Memorial Day ...
For various reasons, I didn’t make it this year to the parade and services at the Salisbury town cemetery, where a lone bugler plays taps. Everyone has my best wishes for a meaningful Memorial Day. I no longer wish anyone a “Happy Memorial Day” after being told by a wise veteran that it’s a solemn occasion — not a time to be a blithe spirit and celebrate.
Increasingly, this federal holiday seems less about honoring our war dead than it is about kicking off the summer season. But that’s okay. As we mushy moderates often ask, “Why can’t it be both?” After honoring the dead for their sacrifice, the rest of us — especially oldsters such as yours truly —can be thankful we’re still alive to enjoy the long stretch of warm weather.
Right now, though, as the school year heads into the home stretch and students are released for the summer, I’d like to talk about education — my former profession. I’d be interested to get anyone’s take on what Axios describes suggests is an emerging trend: an increasing numbers of schools are scrapping homework. I started my career as an English teacher and spent 12 years in the classroom, so I took an immediate interest when I saw the story.
There are several reasons for this development:
America’s increasing diversity — not only of race and ethnicity but of income and family situations — along with the technology gap.
Millions of students only have access to the internet at home through smart phones, which are very poor devices on which to do homework or perform research.
Millions more are caregivers for family members or have after-school jobs necessitated by their family’s economic condition.
Students in stable family units can lean on parents and siblings for homework help, while the less fortunate don’t have that option.
As the Wall Street Journal reported (free link), the above factors limit the time and effort students can devote to completing assignments. And it goes without saying that an emphasis on homework favors those students who have a stable home life with parents who are involved in their children’s education.

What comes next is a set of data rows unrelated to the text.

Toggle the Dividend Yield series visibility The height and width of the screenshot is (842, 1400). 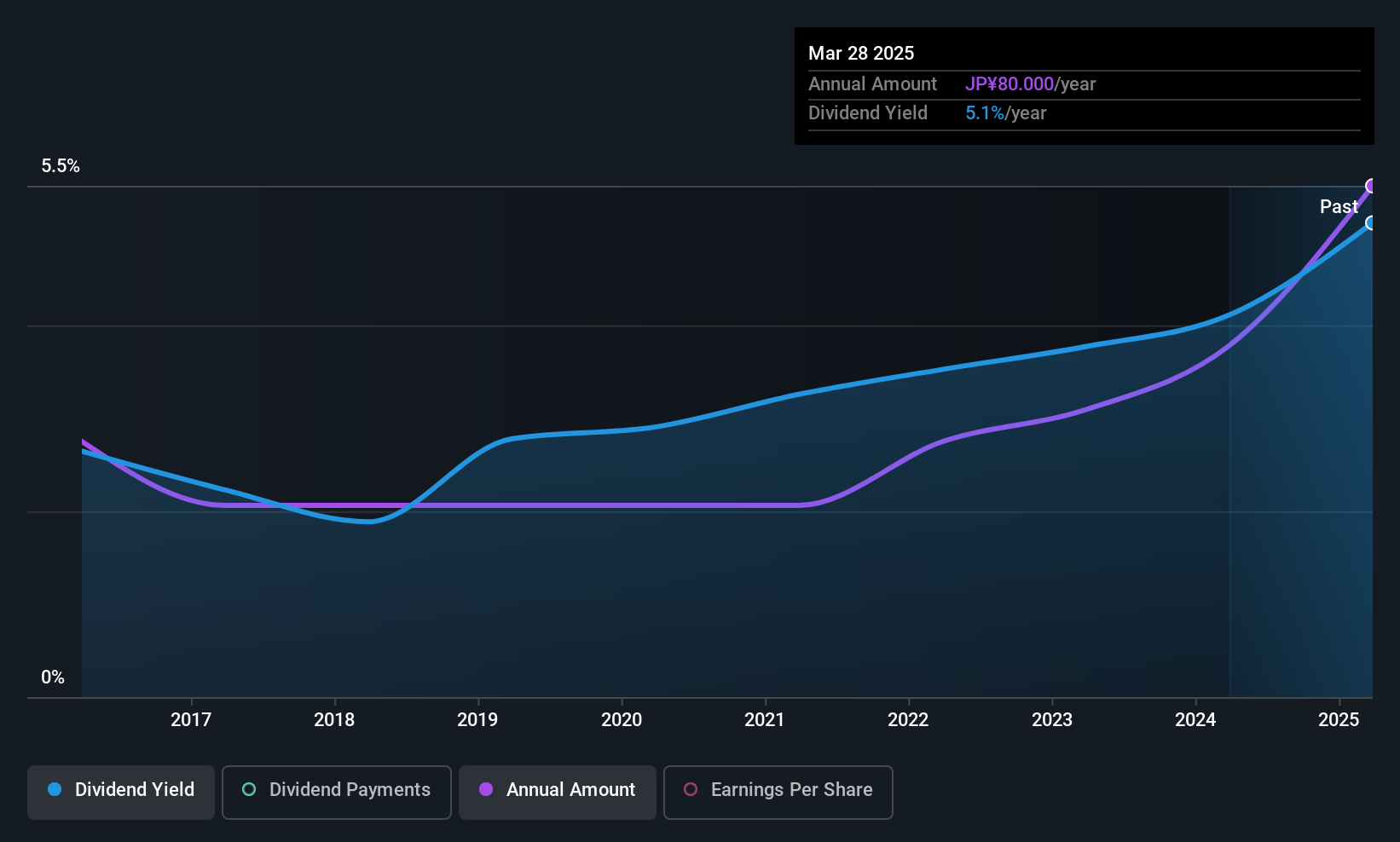point(121,790)
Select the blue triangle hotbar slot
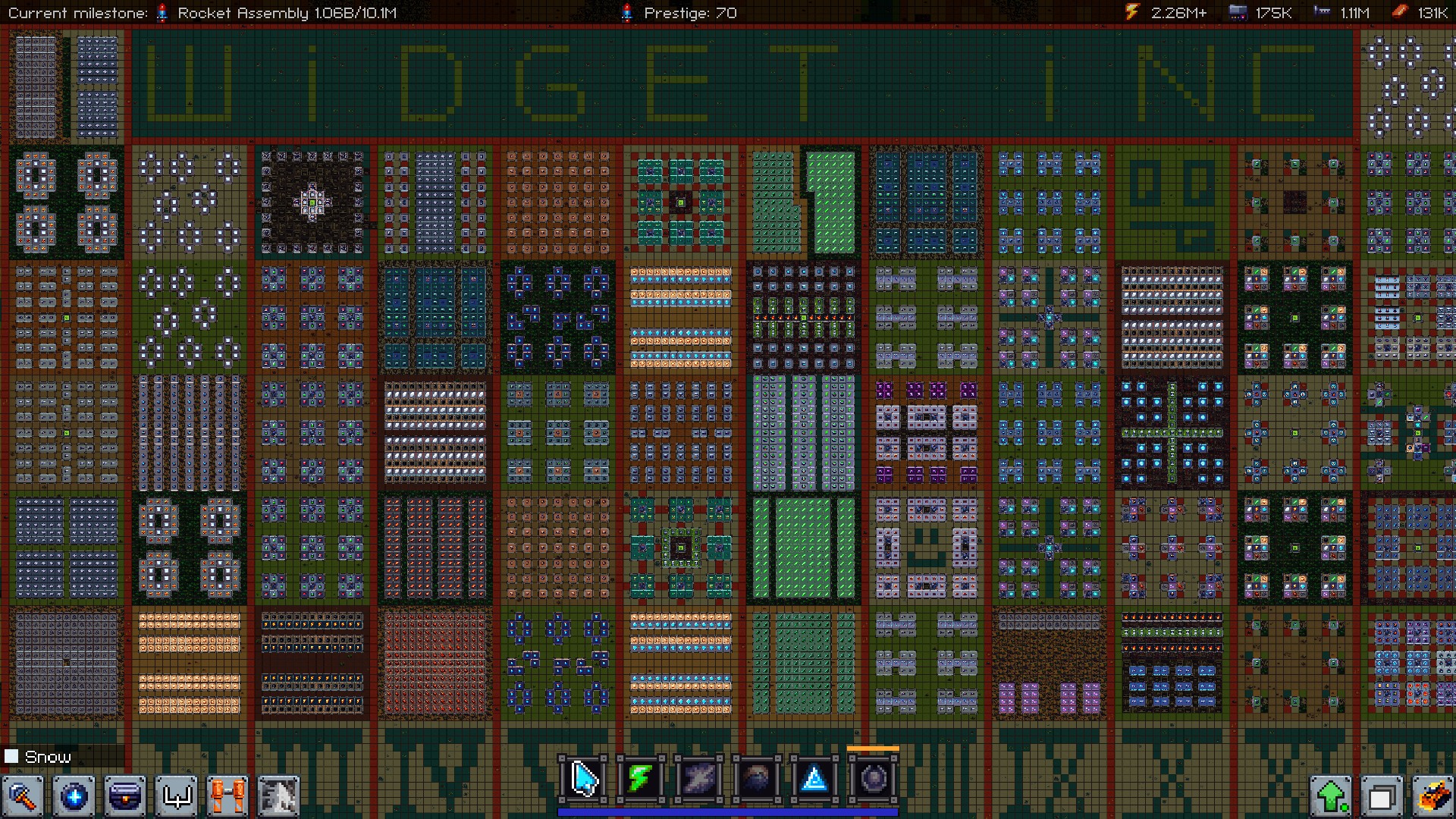1456x819 pixels. point(814,779)
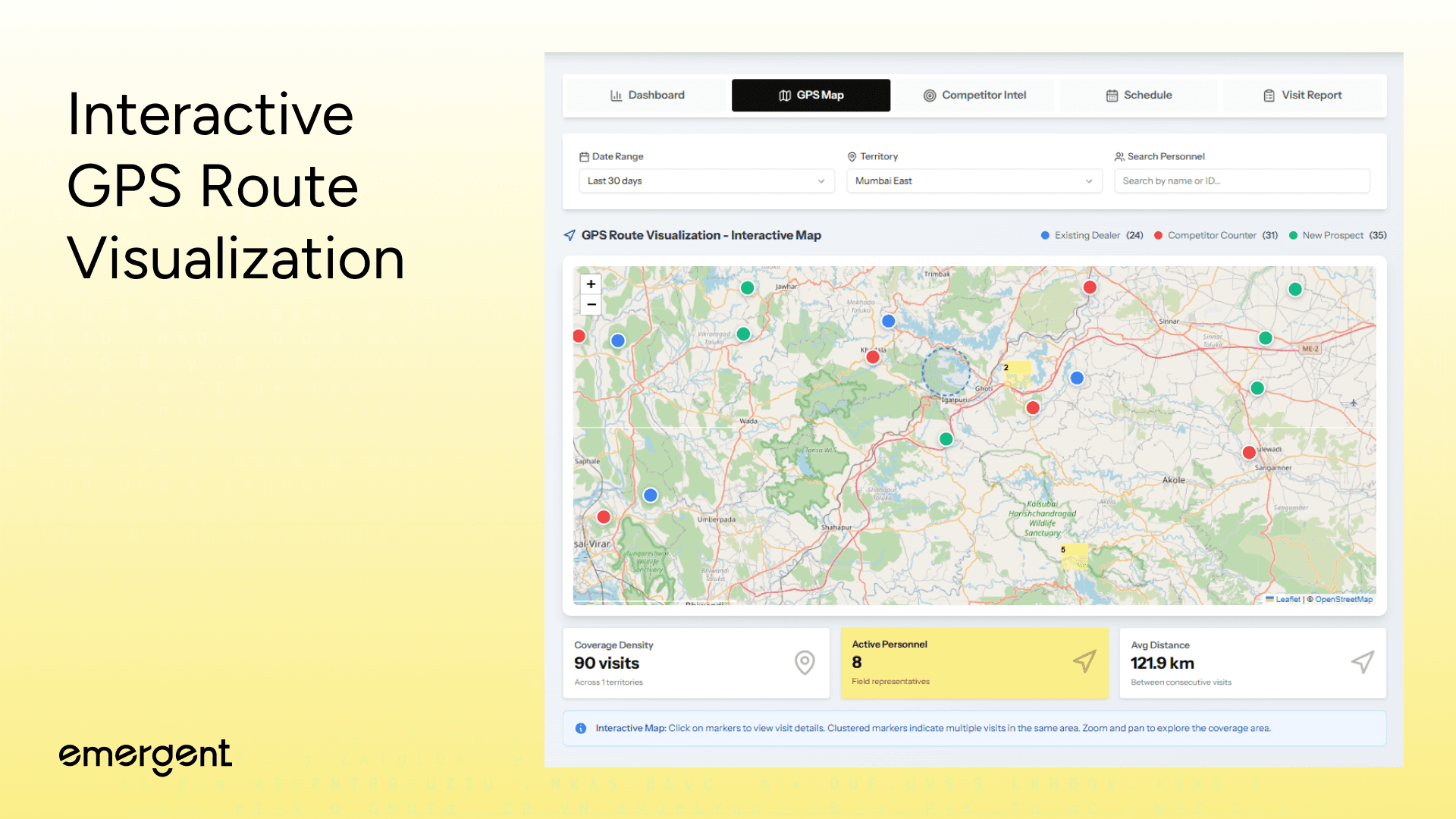This screenshot has height=819, width=1456.
Task: Click the map zoom in plus button
Action: point(591,284)
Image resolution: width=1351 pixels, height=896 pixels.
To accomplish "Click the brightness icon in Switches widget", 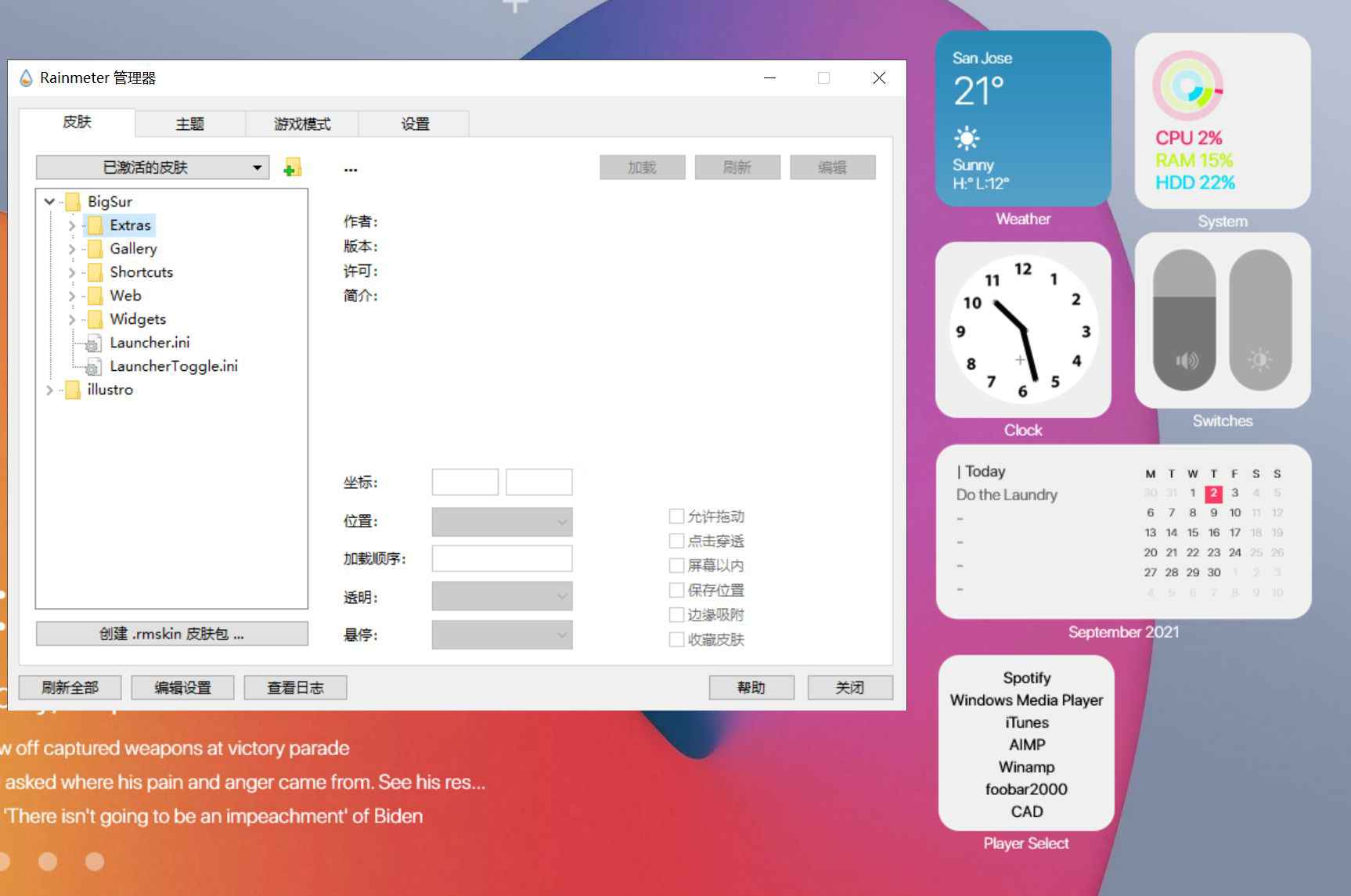I will click(x=1260, y=360).
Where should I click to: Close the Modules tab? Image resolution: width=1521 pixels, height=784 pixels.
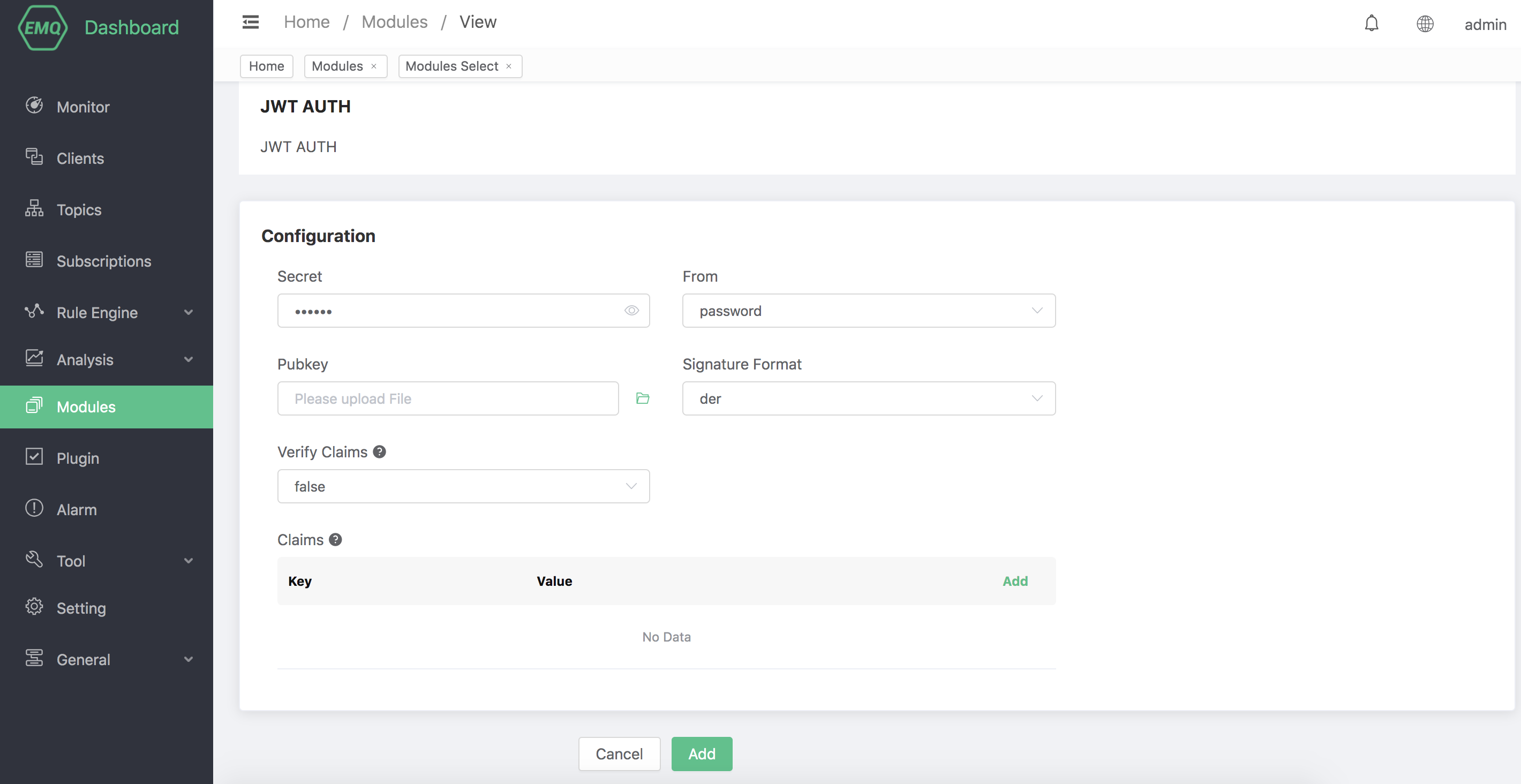click(x=374, y=66)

In my days as a high school student (I don’t remember much about elementary and middle school), the usefulness of the homework I was assigned varied. If it was to reinforce something we learned that day in class or if the assignment previewed a topic we were going to be covering the following day, then it was mostly helpful. Long-range assignments were also useful, not only in terms of in-depth learning but in helping me develop the skills needed to plan my time in order to get that 50-page research paper completed.
On the other hand, some of the homework we were assigned (this was a private boarding school in the early to mid-70s) was simply busy work: work sheets; translating a mundane passage in Vergil’s Aeneid for the 17th time; or an uninspired journal entry about a routine day.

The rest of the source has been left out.